Minnesota power company plan draws concern from citizens

The plan, submitted to a state agency, calls for a reduction of coal use.

Kristina Busch

A plan proposed by Duluth-based company Minnesota Power, which aims to cut usage of coal-based energy by 42 percent by 2020, is drawing concern from some who say the plan doesn’t put enough focus on renewable energy.
 
 
Minnesota Power submits a Northland energy plan every two to three years to the Minnesota Public Utilities Commission for comments and approval, said Julie Pierce, Minnesota Power’s manager of resource planning. She said all utility companies in the state submit similar plans. 
 
 
Some citizens who believe solar and wind energy are the most important steps in energy conservation say the company’s plan doesn’t invest enough in greener energy forms. 
 
 
“I will give Minnesota Power credit; they have invested in wind and solar energy and worked with customers to become more energy efficient,” said Jessica Tritsch, senior organizing representative of the Sierra Club, an environmental conservation group. “But we believe there is opportunity to push that a lot further.”
 
 
Last year, the company proposed a plan to work toward decreasing coal dependence while ramping up the use of renewable energy over the following 15 years. 
 
 
The plan says the company will idle its Taconite Harbor Energy Center later this year and stop all coal consumption at the plant by 2020. 
 
 
Minnesota Power estimates the plan will reduce carbon emissions by 30 percent by 2025.
 
 
The plan also aims for a power supply made up of one-third renewable energy, one-third natural gas and one-third coal-based energy, said Amy Rutledge, Minnesota Power’s corporate communications manager.
 
 
“We believe that the best energy mix is a balanced energy mix with not too much renewable energy or coal,” she said. 
 
 
According to the Minnesota Department of Commerce and the U.S. Energy Information Administration, 44 percent of Minnesota’s energy in 2015 was generated by coal — down from 52 percent in 2010. In the state, 21 percent of energy was generated by renewable energy, up from 14 percent in 2010. 
 
 
When Minnesota Power submitted its plan to MPUC, more than 1,500 citizens said in comments that they wanted the company to do to more to become energy efficient. 
 
 
Tritsch said the company’s goal to use two-thirds of the fossil fuels isn’t ambitious enough.

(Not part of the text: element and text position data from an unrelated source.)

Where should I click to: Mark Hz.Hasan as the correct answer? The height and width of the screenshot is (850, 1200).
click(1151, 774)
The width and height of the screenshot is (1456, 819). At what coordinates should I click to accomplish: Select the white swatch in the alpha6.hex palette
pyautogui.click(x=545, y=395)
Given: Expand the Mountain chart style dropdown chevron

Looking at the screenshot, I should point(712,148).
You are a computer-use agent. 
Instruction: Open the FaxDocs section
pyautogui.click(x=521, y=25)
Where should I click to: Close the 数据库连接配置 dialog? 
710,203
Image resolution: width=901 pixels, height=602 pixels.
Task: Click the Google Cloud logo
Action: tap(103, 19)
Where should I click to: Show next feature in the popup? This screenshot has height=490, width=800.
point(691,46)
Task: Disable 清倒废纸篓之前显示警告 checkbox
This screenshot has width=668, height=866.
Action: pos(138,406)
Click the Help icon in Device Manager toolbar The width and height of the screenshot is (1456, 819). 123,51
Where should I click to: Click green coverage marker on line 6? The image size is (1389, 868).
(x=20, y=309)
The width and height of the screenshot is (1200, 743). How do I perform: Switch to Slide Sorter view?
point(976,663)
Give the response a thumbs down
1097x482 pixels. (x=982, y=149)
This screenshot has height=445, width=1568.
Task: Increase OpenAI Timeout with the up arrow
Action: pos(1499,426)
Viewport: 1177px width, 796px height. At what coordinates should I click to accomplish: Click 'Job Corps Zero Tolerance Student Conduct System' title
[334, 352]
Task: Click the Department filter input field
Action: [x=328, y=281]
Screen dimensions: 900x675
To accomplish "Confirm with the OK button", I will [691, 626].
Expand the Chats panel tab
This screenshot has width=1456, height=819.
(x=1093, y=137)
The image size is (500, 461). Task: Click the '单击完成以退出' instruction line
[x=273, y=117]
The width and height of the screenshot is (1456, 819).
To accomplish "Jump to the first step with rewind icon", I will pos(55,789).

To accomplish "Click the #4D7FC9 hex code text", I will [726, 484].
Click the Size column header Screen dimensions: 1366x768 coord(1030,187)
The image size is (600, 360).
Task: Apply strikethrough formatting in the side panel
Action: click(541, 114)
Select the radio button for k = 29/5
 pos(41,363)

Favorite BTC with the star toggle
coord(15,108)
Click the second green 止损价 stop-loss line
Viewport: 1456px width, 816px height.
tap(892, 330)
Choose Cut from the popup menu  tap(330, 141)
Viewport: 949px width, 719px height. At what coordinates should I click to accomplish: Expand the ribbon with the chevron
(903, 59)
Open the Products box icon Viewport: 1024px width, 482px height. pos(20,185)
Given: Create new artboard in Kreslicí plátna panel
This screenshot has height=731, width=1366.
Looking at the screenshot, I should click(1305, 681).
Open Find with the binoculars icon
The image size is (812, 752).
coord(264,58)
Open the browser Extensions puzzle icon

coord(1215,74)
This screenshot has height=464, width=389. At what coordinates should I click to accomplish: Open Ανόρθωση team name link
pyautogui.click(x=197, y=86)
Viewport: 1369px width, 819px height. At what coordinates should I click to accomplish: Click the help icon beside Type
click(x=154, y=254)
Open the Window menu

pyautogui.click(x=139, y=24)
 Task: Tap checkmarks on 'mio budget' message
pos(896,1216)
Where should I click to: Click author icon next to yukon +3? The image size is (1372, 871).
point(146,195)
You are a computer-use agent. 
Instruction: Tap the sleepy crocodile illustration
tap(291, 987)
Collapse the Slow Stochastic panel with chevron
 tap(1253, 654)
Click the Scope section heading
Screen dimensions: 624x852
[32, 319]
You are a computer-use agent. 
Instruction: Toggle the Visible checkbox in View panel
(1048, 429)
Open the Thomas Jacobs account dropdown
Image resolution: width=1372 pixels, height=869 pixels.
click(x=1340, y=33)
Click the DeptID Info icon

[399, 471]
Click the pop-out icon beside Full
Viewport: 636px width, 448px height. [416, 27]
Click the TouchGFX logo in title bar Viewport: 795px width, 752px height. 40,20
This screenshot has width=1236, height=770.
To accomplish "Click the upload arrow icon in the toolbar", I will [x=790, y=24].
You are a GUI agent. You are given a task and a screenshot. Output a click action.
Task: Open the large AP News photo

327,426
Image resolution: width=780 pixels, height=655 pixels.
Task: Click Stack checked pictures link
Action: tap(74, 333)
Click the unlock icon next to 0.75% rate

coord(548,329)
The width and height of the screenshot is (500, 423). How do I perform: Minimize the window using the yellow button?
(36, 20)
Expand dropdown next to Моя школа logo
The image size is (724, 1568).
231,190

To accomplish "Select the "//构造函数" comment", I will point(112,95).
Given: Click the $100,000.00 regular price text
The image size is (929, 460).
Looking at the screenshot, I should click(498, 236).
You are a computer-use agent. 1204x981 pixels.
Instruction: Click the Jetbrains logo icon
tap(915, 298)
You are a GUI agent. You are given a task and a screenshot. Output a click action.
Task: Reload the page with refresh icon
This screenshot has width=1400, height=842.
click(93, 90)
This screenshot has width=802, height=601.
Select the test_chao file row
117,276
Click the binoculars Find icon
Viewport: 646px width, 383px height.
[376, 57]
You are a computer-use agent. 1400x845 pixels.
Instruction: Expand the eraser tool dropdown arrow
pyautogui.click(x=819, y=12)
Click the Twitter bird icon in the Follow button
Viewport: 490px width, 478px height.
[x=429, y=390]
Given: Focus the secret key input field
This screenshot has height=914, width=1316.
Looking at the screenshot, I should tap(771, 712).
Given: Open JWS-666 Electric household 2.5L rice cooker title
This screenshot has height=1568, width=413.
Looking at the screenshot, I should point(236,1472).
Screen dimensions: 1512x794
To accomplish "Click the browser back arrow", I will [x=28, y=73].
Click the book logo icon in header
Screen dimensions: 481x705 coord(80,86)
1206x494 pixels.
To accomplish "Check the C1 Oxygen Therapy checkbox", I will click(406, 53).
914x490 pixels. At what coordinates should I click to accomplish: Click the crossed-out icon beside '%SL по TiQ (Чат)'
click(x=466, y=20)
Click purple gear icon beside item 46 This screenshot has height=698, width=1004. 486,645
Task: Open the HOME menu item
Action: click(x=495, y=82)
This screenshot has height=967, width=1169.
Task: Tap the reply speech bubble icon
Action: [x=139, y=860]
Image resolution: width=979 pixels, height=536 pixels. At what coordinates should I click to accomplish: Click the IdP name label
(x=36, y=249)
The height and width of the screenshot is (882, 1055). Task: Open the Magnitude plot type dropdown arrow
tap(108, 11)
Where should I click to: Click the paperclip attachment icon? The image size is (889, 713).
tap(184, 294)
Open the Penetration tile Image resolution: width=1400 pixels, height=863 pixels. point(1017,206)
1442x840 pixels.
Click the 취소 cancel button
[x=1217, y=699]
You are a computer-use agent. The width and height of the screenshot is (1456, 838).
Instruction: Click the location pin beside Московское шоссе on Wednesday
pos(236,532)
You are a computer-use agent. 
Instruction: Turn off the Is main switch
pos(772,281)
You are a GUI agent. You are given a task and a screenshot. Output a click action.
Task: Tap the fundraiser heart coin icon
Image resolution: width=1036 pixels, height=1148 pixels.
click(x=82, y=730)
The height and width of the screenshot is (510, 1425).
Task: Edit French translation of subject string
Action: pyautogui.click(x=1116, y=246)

The main goal should be to maximize wind and solar energy and overall energy conservation, she said.
 
 
A 2013 Peak Campaigns poll also found that a majority of people in Minnesota Power’s service area wanted energy companies to invest in more solar and wind energy. 
 
 
Still, Tritsch said the company has made progress over the last years. 
 
 
Over the past seven years, Minnesota Power has installed more than 600 megawatts of wind generation, and its plan will provide an additional 33 megawatts of solar power, Pierce said. 
 
 
“We not only need to balance the environment, but we have to look at things like reliability and affordability,” Pierce said. “Renewable energy generation, right now, cannot be relied upon 100 percent of the time.”